Apparently, for the NY Times it is no longer enough to simply make up the news or, rather, made up news does not pay the bills. So, what is the solution over at the Times? Well, being unable to equate disappearing readership with the lies they peddle as news they have decided to SELL the news. The irony here is super sweet as rather than saving the Times it will hasten its further demise. But, the sweetest irony is that either no one at the Times can see that or they simply don’t care. Either way it will simply accelerate the death of the Old Grey Lady.
Regardless the spin they put on it no one is going to “fund journalism projects” that do not “report” what they want.
The newspaper said one of its top editors, Janet Elder, will be setting up an operation to seek nonprofit funding that can help support ambitious newsroom projects.

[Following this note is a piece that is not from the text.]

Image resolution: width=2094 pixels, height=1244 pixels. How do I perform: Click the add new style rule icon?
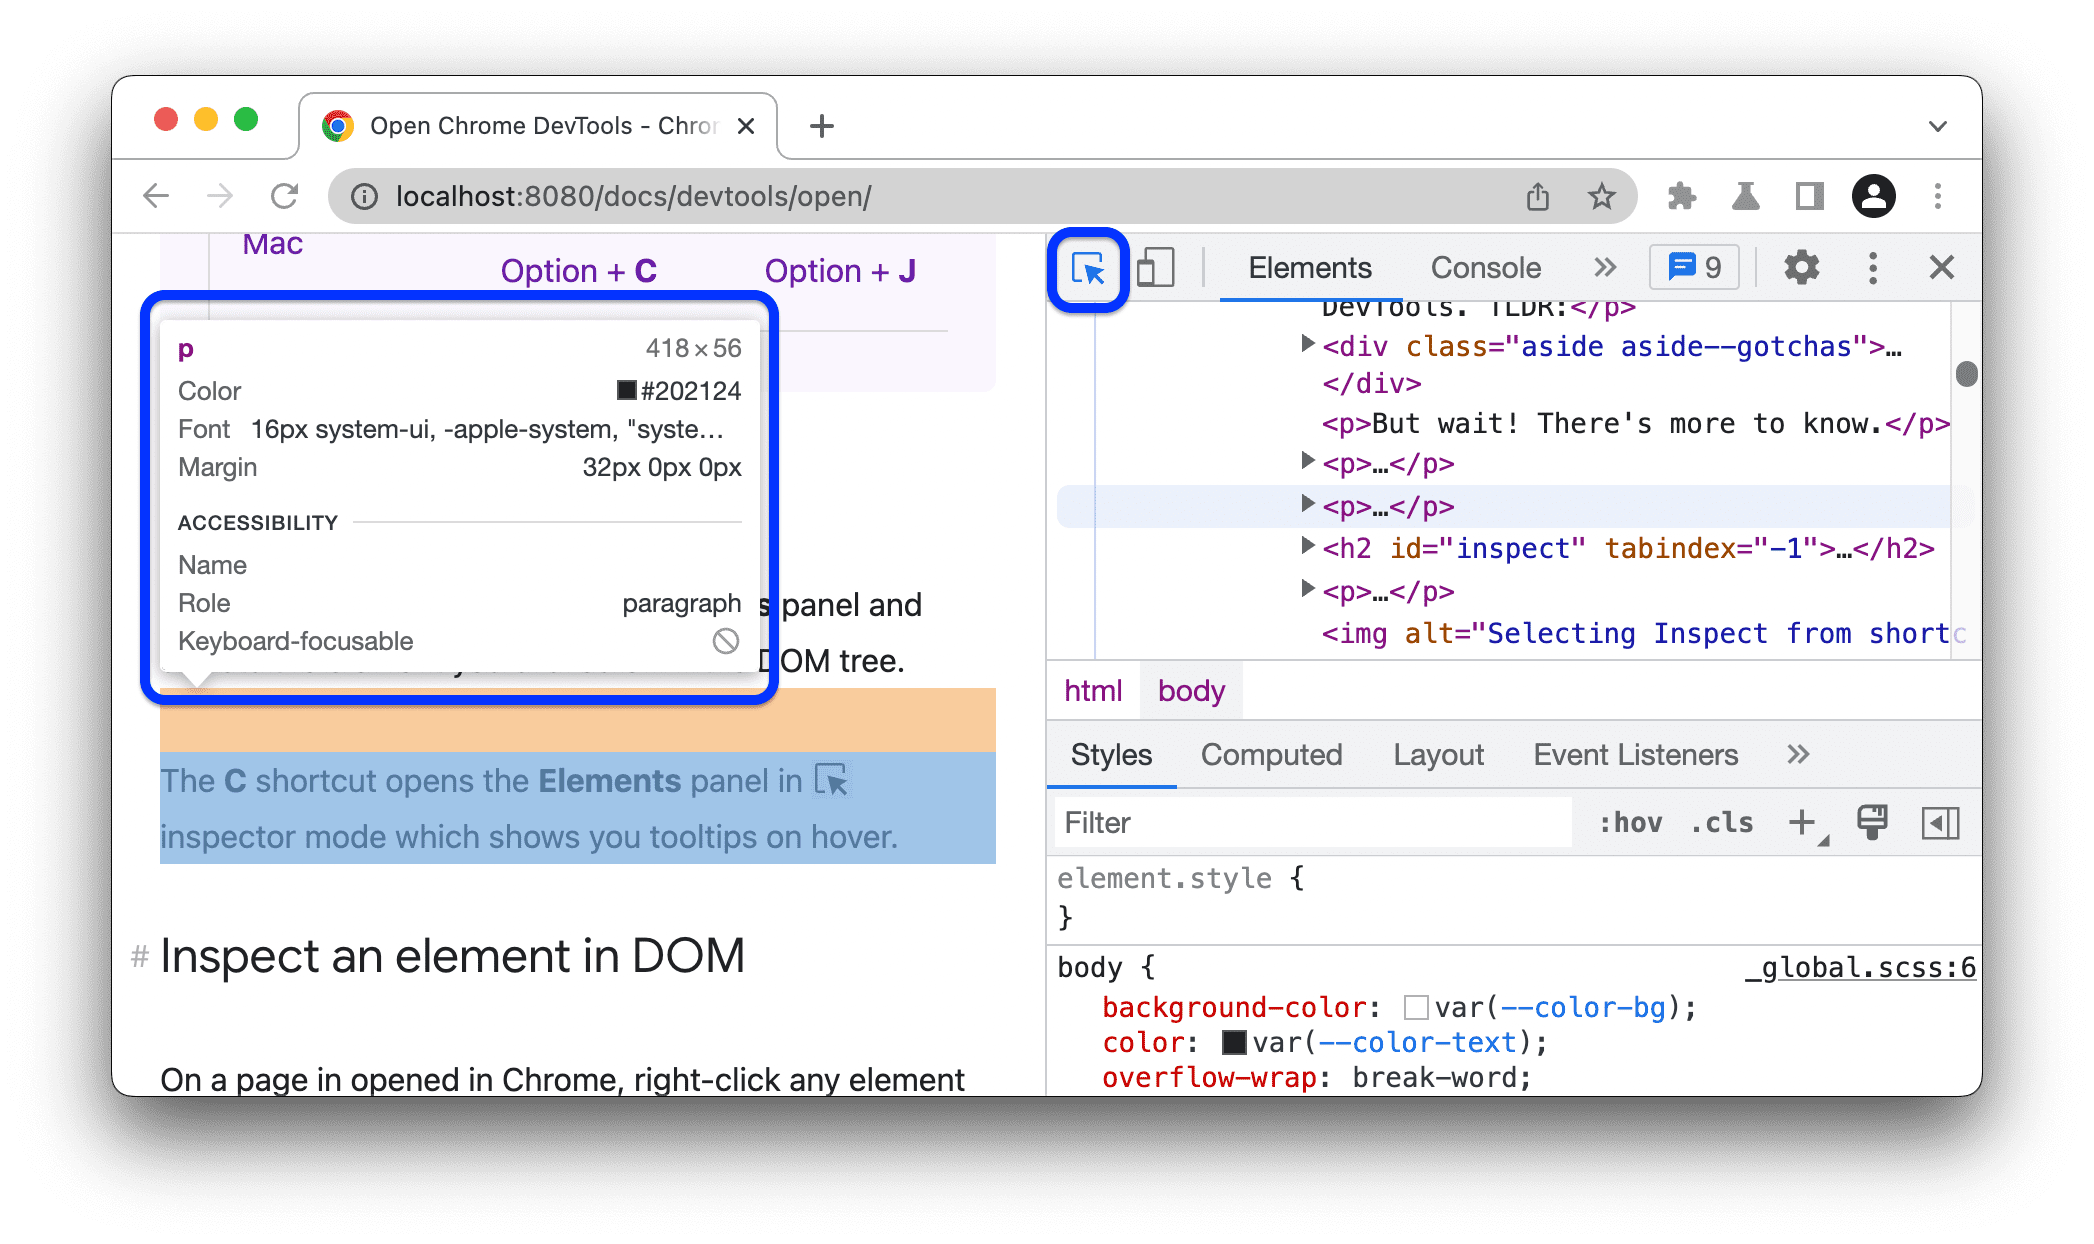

“Over the past year a host of philanthropies and universities have come forward asking to help support our journalism,” the paper said in a Friday note signed by Editor In Chief Dean Baquet and Managing Editor Joseph Kahn. “There are opportunities to extend the reach and impact of our journalism with additional support.”
The Times, like all legacy news outlets, is battling steep declines in print advertising. And though it has enjoyed a surge in digital subscriptions and solid digital ad growth recently, the company said nonprofit funding can provide greater flexibility.
“We think there are journalism projects we are eager to pursue that could be more ambitious and have greater impact with outside support,” the note from Messrs. Baquet and Kahn said.
Publications like The Times have often done stand-alone projects with nonprofits or philanthropic organizations, but the new arrangement with Ms. Elder formalizes the process and signals a bigger commitment to nonprofit partnerships.
Other newspapers are pursuing similar models. Earlier this week, the U.K.’s Guardian launched a nonprofit arm to focus on raising money from philanthropies, corporate foundations, and private citizens.
“We all have to be thinking about how to diversify revenue and find support beyond advertising,” said Rachel White, president of the newspaper’s nonprofit venture, theguardian.org.
The Times said Ms. Elder’s first job will be to explore which types of funding to bring in and which initiatives it should pay for. She will also look at the legal or ethical questions associated with taking donations.
The note described Ms. Elder as a newsroom veteran who has “guided us through ethical quandaries, arranged for the rescue of journalists in danger around the world,” and “been a big force in our political coverage for years.”